Noah and I broke out the borrowed copy of Dos Rios on Friday night while Sophie finished up watching the first Pirates of the Caribbean movie on DVD. We only got to play about half of the game before it got to late but it was enough to shake out some question in the rules and to spark some questions I could pose to the BGG community for clarification.
On Sunday afternoon, Sophie and I managed to get in an entire game. I can’t think of a better comment from Sophie than her, “I wish we owned this!”. I think I agree but I’m reserving the right to change my mind after playing a few more games and with more people.
The game board consists of six puzzle-like pieces that form the frame of the game (city and lakes, side pieces, and the mountains and springs). The center of the board is randomly populated with hex tiles consisting of three terrain types: field, hill, and forest and the fields hold three types of crops (corn, tobacco, and wheat). I’m a great fan of the constructed board to keep the game different every time.
The game begins with river segments being laid from the springs in the mountains at the top of the board down through the hexes towards the lakes and city at the bottom of the board. The river is required to always flow downhill following the path of least resistance. When the river enters a hex it must exit into one of the three hexes that are below it. The terrain type of the hex determines which of the three hexes it will flow to. Hills are higher than other terrain types, forest hexes are higher than field, and field is higher than the lakes, city, or the wagon trail along the sides of the board. If the terrain types are the same, then the player can choose which direction the river will flow. There are two springs depicted on the board but it is possible for the rivers to join forming a single river as it flows towards the bottom of the board.
Beside the board, harvest cards are shuffled and dealt face up such that the same number of cards as players show plus one. The remainder are left in a pile next to the board.
Once the rivers are placed, players distribute three of their campesinos to the hexes they choose leaving three campesinos in the city. Players begin the game with two dams (small wooden sticks), four wooden casas, and one hacienda. A turn is composed of players ‘spending’ six action points to walk their campesinos from one hex to the next. Players can never place more than two of their campesinos on any one hex and players are not allowed to move through a hex or stop on a hex containing campesinos of another player unless they are capable of chasing off the opposition. The rules for chasing off an opponent require that the attacking player be more powerful in number (two compressions to one) or by entering the hex from higher ground (hill to forest, forest to field). Chased off campesinos are sent to the city.

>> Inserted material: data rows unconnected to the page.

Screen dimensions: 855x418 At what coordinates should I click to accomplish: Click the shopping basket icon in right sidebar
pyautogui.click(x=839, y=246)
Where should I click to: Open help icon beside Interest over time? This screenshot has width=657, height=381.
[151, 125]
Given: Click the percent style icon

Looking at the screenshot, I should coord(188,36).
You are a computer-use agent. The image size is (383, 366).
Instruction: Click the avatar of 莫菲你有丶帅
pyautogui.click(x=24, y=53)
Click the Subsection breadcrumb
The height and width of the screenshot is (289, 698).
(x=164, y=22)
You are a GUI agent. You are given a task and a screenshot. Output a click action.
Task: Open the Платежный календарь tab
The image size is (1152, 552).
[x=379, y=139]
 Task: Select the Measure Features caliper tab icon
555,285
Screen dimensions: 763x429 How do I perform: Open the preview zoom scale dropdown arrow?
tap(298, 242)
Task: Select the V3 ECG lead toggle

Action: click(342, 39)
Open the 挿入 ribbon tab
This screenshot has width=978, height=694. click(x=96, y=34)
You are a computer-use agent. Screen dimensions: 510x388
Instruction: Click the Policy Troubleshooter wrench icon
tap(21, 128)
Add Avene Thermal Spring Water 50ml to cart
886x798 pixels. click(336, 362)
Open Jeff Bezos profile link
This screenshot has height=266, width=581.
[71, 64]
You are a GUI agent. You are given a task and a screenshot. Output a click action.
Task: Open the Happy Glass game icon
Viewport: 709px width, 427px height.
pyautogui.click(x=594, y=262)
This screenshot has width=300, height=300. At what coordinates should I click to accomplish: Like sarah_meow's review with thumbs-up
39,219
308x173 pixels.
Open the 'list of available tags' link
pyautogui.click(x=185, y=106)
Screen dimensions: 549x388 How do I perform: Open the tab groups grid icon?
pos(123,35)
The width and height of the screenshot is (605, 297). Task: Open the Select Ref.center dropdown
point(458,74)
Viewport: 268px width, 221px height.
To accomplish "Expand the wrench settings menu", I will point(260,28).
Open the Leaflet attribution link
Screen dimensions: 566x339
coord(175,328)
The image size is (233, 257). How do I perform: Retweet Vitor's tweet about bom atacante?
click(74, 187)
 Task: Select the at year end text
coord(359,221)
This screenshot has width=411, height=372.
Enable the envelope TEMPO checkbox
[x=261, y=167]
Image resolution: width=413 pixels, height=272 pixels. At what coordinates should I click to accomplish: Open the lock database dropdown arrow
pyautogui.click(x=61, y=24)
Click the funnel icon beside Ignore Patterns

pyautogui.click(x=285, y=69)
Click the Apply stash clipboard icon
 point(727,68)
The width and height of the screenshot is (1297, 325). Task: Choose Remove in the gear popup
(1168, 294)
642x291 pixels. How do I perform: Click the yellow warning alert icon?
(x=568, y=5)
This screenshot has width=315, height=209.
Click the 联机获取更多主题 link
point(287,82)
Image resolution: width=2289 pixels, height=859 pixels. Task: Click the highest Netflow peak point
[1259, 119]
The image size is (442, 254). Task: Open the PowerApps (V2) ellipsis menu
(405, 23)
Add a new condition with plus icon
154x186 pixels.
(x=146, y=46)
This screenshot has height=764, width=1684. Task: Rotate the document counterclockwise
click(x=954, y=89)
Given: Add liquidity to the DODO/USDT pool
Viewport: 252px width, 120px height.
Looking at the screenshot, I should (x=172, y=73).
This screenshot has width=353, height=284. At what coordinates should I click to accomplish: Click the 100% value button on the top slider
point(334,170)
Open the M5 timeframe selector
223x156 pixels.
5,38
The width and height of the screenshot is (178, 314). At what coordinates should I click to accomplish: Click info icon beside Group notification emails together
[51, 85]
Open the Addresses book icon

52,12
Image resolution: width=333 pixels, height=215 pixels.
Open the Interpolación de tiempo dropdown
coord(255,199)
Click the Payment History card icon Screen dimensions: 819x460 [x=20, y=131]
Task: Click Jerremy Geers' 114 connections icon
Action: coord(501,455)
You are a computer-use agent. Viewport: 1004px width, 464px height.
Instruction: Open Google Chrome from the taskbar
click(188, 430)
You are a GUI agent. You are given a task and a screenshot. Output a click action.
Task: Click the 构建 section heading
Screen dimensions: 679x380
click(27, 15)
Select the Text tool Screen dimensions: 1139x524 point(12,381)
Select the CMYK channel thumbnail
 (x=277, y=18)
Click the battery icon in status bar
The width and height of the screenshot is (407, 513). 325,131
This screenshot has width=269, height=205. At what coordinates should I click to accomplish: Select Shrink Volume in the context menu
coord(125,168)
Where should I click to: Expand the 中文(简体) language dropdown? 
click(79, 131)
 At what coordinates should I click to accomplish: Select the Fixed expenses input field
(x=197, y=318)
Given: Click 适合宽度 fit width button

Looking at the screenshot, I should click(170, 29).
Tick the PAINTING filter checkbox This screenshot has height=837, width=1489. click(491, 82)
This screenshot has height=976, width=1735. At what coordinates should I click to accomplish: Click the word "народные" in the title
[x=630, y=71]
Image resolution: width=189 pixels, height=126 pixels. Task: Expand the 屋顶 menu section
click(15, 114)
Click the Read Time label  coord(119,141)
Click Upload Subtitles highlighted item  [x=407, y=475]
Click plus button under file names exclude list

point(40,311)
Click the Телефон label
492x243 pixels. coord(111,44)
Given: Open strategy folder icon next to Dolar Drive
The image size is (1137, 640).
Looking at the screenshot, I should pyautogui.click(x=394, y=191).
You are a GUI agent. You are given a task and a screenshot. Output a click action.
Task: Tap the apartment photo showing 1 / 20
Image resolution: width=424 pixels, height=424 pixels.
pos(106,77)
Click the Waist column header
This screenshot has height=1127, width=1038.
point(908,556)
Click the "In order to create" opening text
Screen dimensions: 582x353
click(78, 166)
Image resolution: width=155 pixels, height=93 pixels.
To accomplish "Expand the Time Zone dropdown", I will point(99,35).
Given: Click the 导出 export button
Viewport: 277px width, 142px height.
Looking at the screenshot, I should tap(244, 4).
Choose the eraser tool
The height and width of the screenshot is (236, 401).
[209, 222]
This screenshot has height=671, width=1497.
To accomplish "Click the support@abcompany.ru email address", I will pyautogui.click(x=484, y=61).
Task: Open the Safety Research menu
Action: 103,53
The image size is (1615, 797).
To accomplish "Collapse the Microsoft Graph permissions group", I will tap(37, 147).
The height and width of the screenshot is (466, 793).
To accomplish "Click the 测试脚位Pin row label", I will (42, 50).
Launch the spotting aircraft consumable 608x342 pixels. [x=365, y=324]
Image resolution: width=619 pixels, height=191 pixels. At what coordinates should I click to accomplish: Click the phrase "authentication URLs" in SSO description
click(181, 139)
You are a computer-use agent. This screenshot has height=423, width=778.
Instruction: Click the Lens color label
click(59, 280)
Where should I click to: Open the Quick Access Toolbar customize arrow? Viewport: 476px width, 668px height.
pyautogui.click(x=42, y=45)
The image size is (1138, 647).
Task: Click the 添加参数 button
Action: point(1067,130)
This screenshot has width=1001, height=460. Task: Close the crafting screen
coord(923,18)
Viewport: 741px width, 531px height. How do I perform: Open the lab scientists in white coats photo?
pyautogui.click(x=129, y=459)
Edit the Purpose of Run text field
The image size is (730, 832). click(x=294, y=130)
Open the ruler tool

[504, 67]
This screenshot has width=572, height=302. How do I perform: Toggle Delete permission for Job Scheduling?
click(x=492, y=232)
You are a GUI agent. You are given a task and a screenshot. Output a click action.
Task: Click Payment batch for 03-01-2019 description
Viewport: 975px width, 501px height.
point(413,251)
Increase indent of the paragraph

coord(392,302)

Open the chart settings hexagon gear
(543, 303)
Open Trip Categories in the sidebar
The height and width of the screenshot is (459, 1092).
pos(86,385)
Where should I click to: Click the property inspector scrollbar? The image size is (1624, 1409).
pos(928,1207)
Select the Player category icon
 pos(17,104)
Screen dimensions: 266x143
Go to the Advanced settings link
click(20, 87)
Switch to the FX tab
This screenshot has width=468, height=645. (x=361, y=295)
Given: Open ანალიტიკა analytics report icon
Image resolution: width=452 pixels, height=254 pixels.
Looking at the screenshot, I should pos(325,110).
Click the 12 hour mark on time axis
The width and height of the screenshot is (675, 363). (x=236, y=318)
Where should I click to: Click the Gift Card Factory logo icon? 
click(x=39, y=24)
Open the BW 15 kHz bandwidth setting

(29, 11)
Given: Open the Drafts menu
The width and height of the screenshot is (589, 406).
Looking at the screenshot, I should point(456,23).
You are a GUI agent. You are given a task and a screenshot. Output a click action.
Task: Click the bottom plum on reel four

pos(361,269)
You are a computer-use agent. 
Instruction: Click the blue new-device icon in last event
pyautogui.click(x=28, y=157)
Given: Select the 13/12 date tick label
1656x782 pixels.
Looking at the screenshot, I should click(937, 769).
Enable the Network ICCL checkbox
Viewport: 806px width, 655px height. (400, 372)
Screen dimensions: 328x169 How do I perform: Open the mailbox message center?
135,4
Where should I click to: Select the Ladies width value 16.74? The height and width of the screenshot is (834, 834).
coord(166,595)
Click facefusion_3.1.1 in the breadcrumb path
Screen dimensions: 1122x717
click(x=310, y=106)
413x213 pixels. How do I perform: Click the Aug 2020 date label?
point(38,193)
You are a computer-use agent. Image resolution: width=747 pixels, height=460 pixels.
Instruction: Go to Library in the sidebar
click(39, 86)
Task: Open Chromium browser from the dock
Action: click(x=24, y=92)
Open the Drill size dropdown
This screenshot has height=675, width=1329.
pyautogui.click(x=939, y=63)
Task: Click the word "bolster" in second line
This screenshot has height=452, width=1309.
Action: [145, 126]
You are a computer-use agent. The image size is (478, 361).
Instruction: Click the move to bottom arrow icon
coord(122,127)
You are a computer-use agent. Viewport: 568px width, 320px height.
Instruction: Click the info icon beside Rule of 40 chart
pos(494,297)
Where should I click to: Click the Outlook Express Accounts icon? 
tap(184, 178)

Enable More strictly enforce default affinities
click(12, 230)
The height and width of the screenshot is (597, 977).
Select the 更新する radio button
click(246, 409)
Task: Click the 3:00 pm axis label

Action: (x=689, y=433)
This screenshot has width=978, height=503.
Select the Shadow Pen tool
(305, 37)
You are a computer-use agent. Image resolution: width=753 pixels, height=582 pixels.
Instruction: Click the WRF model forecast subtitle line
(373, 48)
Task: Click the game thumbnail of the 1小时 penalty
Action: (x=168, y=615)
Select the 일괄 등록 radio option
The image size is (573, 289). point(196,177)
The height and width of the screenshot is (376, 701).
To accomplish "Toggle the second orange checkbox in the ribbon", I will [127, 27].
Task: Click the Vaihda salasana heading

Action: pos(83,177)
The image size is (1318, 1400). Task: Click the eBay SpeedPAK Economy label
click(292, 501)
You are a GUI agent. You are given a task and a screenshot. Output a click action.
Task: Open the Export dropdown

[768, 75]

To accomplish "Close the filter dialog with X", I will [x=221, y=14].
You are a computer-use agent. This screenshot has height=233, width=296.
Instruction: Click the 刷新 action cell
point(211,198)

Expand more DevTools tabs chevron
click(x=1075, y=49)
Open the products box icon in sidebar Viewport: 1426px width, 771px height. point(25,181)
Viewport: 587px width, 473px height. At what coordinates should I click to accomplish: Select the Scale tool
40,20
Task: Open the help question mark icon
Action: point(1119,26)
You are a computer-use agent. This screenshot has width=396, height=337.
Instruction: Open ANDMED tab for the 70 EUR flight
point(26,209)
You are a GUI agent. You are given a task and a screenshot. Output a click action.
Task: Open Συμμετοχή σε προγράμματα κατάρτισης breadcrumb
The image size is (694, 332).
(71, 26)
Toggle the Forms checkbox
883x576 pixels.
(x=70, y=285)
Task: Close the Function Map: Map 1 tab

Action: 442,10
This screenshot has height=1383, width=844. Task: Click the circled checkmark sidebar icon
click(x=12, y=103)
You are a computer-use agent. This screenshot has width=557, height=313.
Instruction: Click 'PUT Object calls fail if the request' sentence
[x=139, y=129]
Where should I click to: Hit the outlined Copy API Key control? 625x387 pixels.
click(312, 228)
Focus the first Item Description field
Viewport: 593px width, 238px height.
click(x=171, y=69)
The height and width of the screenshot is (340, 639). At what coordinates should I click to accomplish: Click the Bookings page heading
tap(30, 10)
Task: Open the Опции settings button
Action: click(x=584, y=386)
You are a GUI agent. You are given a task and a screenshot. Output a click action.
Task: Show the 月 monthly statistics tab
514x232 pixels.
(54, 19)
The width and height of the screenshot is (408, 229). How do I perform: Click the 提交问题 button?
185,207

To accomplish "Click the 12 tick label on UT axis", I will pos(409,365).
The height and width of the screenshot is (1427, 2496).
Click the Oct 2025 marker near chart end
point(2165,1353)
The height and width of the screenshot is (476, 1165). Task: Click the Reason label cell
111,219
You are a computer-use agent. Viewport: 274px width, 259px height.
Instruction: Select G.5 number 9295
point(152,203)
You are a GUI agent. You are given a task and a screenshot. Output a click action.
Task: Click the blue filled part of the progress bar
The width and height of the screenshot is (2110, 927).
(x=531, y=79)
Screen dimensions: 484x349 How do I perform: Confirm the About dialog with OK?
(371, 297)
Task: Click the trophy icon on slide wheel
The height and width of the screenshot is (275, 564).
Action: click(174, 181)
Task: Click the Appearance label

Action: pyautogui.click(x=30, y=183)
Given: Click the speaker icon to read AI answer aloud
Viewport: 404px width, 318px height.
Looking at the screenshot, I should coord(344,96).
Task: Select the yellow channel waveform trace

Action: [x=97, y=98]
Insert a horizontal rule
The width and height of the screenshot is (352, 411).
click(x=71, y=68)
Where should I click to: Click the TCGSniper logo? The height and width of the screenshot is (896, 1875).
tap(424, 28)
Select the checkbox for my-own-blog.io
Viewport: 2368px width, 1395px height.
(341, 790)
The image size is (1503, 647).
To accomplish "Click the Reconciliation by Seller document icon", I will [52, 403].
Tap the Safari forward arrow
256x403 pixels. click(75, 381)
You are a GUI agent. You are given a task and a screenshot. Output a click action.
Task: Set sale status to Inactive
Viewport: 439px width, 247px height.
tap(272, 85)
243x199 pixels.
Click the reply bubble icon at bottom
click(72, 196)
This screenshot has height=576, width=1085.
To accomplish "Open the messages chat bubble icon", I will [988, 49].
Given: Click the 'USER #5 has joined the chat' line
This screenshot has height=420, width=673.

While spending your six action points, you can also build dams by placing your small sticks in between the boundaries of the hexes and rerouting the river. You can also build casas ($500 Rio each) and/or your hacienda ($1000 Rio) in any hex containing one of two of your campesinos. It is illegal to place a dam such that the river could not flow out of one of the bottom three sides of the hex. You are allowed to build dams in areas where the river is not currently flowing and once placed the dams are permanent.
At the end of your turn, you have a choice of playing the end-most harvest card. If you choose not to, the card is placed near the draw deck and the rest slide down for the next player. If you choose to perform the harvest card action, you resolve the action, place it next to the draw deck in a discard pile, shift the face up cards down, and expose a new harvest card from the draw pile.
The harvest cards come in four types: lumber, river, crop, and desperados. The lumber card allows all players to receive a dam for each forest hex they control (by having a campesinos, a casa, or their hacienda in the hex) and that have the river running through it. The river cards allow all players to receive $100 Rio for each watered field they control and one dam for each watered forest they control. The river cards treat each river separately color coding one green and the other brown. The crop cards give all players $100 Rio for each watered and matching crop they control. The final card type, desperado, is resolved immediately as it’s turned up. When played, the desperados chase off the first three campesinos they can starting from the top of the board descending down the river noted on the card.
Whoa…in writing it down I realize it’s fairly hard to describe yet in actuality it’s pretty easy to play. The game is nothing but chaos though as the river can change wildly from one player to the next as they try to force the river into areas they control for the harvest cards that are showing. The game is won immediately when the first player builds three casas and their hacienda in watered fields or someone builds all five of their buildings.
I can see where the game might slow from analysis paralysis as players try to maximize their six moves, decide where to build their dams, and decide where to build their casas and their hacienda. The harvest card mechanic is interesting in that if you choose to not play the card you are in most cases allowing a different player to get that same card on subsequent turns. Dos Rios is a highly tactical game and can be very cut-throat when dams are built above your opponents fields causing them to dry up after rerouting the flow. It takes a special player to see the side-effects of river rerouting. The choice of where to build your casas and hacienda are agonizing.
Even though there is extreme chaos, I liked Dos Rios because it rewards players who can see what to do. If you’re position is thwarted by a tricky maneuver, then it’s not that the game is too chaotic. Instead, it’s really just your fault for not seeing it and planning ahead for it. On more than one occasion my good board position was destroyed by marauding desperados coming down the river. That’s not a bad game per se…that’s just my fault for not being prepared for it.